--- TASK STATEMENT ---
Write out every item below line by line, without changing anything.

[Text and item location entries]
-----

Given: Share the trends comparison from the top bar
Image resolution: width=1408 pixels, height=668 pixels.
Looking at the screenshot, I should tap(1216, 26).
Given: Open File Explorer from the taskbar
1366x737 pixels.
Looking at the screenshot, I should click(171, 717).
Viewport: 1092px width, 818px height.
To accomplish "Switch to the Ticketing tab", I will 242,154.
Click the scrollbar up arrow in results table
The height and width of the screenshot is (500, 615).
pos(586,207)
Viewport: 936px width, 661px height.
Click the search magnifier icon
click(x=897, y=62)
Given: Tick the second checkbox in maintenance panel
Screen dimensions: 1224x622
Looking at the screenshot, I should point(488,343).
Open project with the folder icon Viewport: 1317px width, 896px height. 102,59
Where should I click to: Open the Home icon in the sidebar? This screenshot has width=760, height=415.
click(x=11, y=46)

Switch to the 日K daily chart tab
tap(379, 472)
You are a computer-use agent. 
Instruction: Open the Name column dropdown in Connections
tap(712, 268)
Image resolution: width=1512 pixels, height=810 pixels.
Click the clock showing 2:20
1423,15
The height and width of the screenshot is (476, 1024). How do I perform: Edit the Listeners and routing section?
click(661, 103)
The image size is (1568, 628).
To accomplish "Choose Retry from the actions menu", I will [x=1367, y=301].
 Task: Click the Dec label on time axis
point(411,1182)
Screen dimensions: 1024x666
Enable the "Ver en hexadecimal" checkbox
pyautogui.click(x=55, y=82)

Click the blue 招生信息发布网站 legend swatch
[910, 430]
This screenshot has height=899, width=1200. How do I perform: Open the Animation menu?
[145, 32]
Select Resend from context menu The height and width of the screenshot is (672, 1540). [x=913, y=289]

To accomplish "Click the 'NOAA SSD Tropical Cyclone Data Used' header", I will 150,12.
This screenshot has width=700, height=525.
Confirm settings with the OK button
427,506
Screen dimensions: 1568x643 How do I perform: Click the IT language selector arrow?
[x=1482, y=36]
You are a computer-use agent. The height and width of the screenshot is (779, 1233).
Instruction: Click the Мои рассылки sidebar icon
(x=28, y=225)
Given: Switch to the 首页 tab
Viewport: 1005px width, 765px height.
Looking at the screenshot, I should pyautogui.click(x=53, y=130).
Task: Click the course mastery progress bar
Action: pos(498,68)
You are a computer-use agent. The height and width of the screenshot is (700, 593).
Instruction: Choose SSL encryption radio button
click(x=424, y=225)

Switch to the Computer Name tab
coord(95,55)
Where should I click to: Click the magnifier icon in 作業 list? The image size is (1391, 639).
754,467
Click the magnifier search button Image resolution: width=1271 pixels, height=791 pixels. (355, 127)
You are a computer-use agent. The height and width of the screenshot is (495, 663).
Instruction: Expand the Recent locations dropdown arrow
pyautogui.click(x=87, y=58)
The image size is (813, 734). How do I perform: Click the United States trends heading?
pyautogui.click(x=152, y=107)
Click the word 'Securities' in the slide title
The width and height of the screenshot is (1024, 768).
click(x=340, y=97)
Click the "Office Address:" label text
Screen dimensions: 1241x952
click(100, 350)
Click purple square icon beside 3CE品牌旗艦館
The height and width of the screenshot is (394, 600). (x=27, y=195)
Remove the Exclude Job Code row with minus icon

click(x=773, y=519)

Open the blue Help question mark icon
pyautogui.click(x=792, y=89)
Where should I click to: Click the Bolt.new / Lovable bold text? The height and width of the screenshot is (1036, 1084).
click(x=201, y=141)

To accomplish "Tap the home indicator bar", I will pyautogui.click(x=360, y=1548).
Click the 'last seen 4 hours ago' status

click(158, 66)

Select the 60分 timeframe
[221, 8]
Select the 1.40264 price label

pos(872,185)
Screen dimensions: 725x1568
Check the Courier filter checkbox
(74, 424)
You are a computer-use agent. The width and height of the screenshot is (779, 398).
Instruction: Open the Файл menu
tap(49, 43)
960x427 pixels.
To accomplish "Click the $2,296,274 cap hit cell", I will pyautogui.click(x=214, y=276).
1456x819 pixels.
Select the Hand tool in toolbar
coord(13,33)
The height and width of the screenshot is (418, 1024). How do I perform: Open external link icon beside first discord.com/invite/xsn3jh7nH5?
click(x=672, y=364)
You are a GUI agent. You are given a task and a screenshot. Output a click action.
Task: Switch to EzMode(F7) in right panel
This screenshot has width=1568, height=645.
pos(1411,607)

-----

--- WRITTEN REPLY ---
Given: Share the trends comparison from the top bar
Image resolution: width=1408 pixels, height=668 pixels.
Looking at the screenshot, I should tap(1216, 26).
Given: Open File Explorer from the taskbar
1366x737 pixels.
Looking at the screenshot, I should click(171, 717).
Viewport: 1092px width, 818px height.
To accomplish "Switch to the Ticketing tab", I will 242,154.
Click the scrollbar up arrow in results table
The height and width of the screenshot is (500, 615).
pos(586,207)
Viewport: 936px width, 661px height.
Click the search magnifier icon
click(x=897, y=62)
Given: Tick the second checkbox in maintenance panel
Screen dimensions: 1224x622
Looking at the screenshot, I should point(488,343).
Open project with the folder icon Viewport: 1317px width, 896px height. 102,59
Where should I click to: Open the Home icon in the sidebar? This screenshot has width=760, height=415.
click(x=11, y=46)

Switch to the 日K daily chart tab
tap(379, 472)
You are a computer-use agent. 
Instruction: Open the Name column dropdown in Connections
tap(712, 268)
Image resolution: width=1512 pixels, height=810 pixels.
Click the clock showing 2:20
1423,15
The height and width of the screenshot is (476, 1024). How do I perform: Edit the Listeners and routing section?
click(661, 103)
The image size is (1568, 628).
To accomplish "Choose Retry from the actions menu", I will [x=1367, y=301].
 Task: Click the Dec label on time axis
point(411,1182)
Screen dimensions: 1024x666
Enable the "Ver en hexadecimal" checkbox
pyautogui.click(x=55, y=82)

Click the blue 招生信息发布网站 legend swatch
[910, 430]
This screenshot has height=899, width=1200. How do I perform: Open the Animation menu?
[145, 32]
Select Resend from context menu The height and width of the screenshot is (672, 1540). [x=913, y=289]

To accomplish "Click the 'NOAA SSD Tropical Cyclone Data Used' header", I will 150,12.
This screenshot has width=700, height=525.
Confirm settings with the OK button
427,506
Screen dimensions: 1568x643 How do I perform: Click the IT language selector arrow?
[x=1482, y=36]
You are a computer-use agent. The height and width of the screenshot is (779, 1233).
Instruction: Click the Мои рассылки sidebar icon
(x=28, y=225)
Given: Switch to the 首页 tab
Viewport: 1005px width, 765px height.
Looking at the screenshot, I should pyautogui.click(x=53, y=130).
Task: Click the course mastery progress bar
Action: pos(498,68)
You are a computer-use agent. The height and width of the screenshot is (700, 593).
Instruction: Choose SSL encryption radio button
click(x=424, y=225)

Switch to the Computer Name tab
coord(95,55)
Where should I click to: Click the magnifier icon in 作業 list? The image size is (1391, 639).
754,467
Click the magnifier search button Image resolution: width=1271 pixels, height=791 pixels. (355, 127)
You are a computer-use agent. The height and width of the screenshot is (495, 663).
Instruction: Expand the Recent locations dropdown arrow
pyautogui.click(x=87, y=58)
The image size is (813, 734). How do I perform: Click the United States trends heading?
pyautogui.click(x=152, y=107)
Click the word 'Securities' in the slide title
The width and height of the screenshot is (1024, 768).
click(x=340, y=97)
Click the "Office Address:" label text
Screen dimensions: 1241x952
click(100, 350)
Click purple square icon beside 3CE品牌旗艦館
The height and width of the screenshot is (394, 600). (x=27, y=195)
Remove the Exclude Job Code row with minus icon

click(x=773, y=519)

Open the blue Help question mark icon
pyautogui.click(x=792, y=89)
Where should I click to: Click the Bolt.new / Lovable bold text? The height and width of the screenshot is (1036, 1084).
click(x=201, y=141)

To accomplish "Tap the home indicator bar", I will pyautogui.click(x=360, y=1548).
Click the 'last seen 4 hours ago' status

click(158, 66)

Select the 60分 timeframe
[221, 8]
Select the 1.40264 price label

pos(872,185)
Screen dimensions: 725x1568
Check the Courier filter checkbox
(74, 424)
You are a computer-use agent. The width and height of the screenshot is (779, 398).
Instruction: Open the Файл menu
tap(49, 43)
960x427 pixels.
To accomplish "Click the $2,296,274 cap hit cell", I will pyautogui.click(x=214, y=276).
1456x819 pixels.
Select the Hand tool in toolbar
coord(13,33)
The height and width of the screenshot is (418, 1024). How do I perform: Open external link icon beside first discord.com/invite/xsn3jh7nH5?
click(x=672, y=364)
You are a GUI agent. You are given a task and a screenshot. Output a click action.
Task: Switch to EzMode(F7) in right panel
This screenshot has width=1568, height=645.
pos(1411,607)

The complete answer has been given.